Aromatase inhibitors, such as Anastrozole (Armidex)), Letrozole (Letro) and Exemestane (Aromasin) are commonly used to block the activity of aromatase. By inhibiting the aromatase enzyme, these drugs can reduce the conversion of testosterone to estrogen and effectively lower estrogen levels in the body. These are the "gold standard" for estrogen management.
Letrozole is a much more potent aromatase inhibitor compared to anastrozole or Exemestane. It effectively reduces estrogen levels by inhibiting a higher percentage of aromatase activity. For that reason, I suggest anyone new to anabolics should avoid Letro entirely until they gain experience and obtain lab work.

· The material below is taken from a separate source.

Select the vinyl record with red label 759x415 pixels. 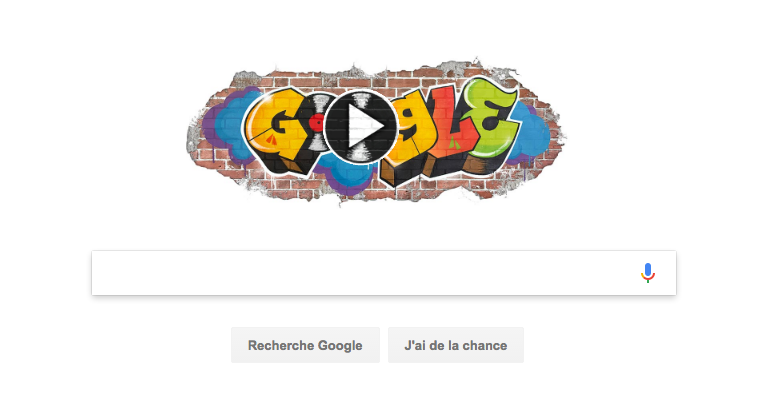pyautogui.click(x=317, y=123)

Its use should only be considered if you are having to take multiple tablets of Exemestane or Anastrozole a week to maintain a normal estrogen range visualized on lab work. If Letro was utilized in place of a typical Anastrozole or Exemestane dosage it would very likely completely crash your estrogen levels for an extended period of time.
Selective estrogen receptor modulators (SERMs) such as Tamoxifen (Nolvadex), Raloxifene,Clomiphene citrate (Clomid), etc.
SERMS can be used to help mitigate the effects of estrogen.
Estrogen Receptor Blockade: SERMs can compete with estrogen for binding to estrogen receptors in various tissues, including breast tissue and the hypothalamus. By blocking the estrogen receptor, SERMs can help reduce the estrogenic effects in these tissues. In terms of how these work, an example would be a parking lot of empty parking spots and you place a traffic cone in a parking spot to block a car from being able to pull into the parking spot.
Negative Feedback on Hypothalamus: In the hypothalamus, SERMs can potentially inhibit the negative feedback loop that estrogen exerts on the hypothalamic-pituitary-gonadal (HPG) axis. This can result in increased release of luteinizing hormone (LH) and follicle-stimulating hormone (FSH), which can stimulate testosterone production and potentially reduce estrogen levels which is why they drugs are used during a PCT (Post Cycle Therapy)
Gynecomastia Management: Gynecomastia, the enlargement of breast tissue in males, can occur due to very high estrogen. The SERM would block estrogen receptors in breast tissue to prevent the gyno from growing and possibly even shrinking it till it`s essentially gone.
It is important to note that different SERMs have different usages and they don`t all behave in the same way.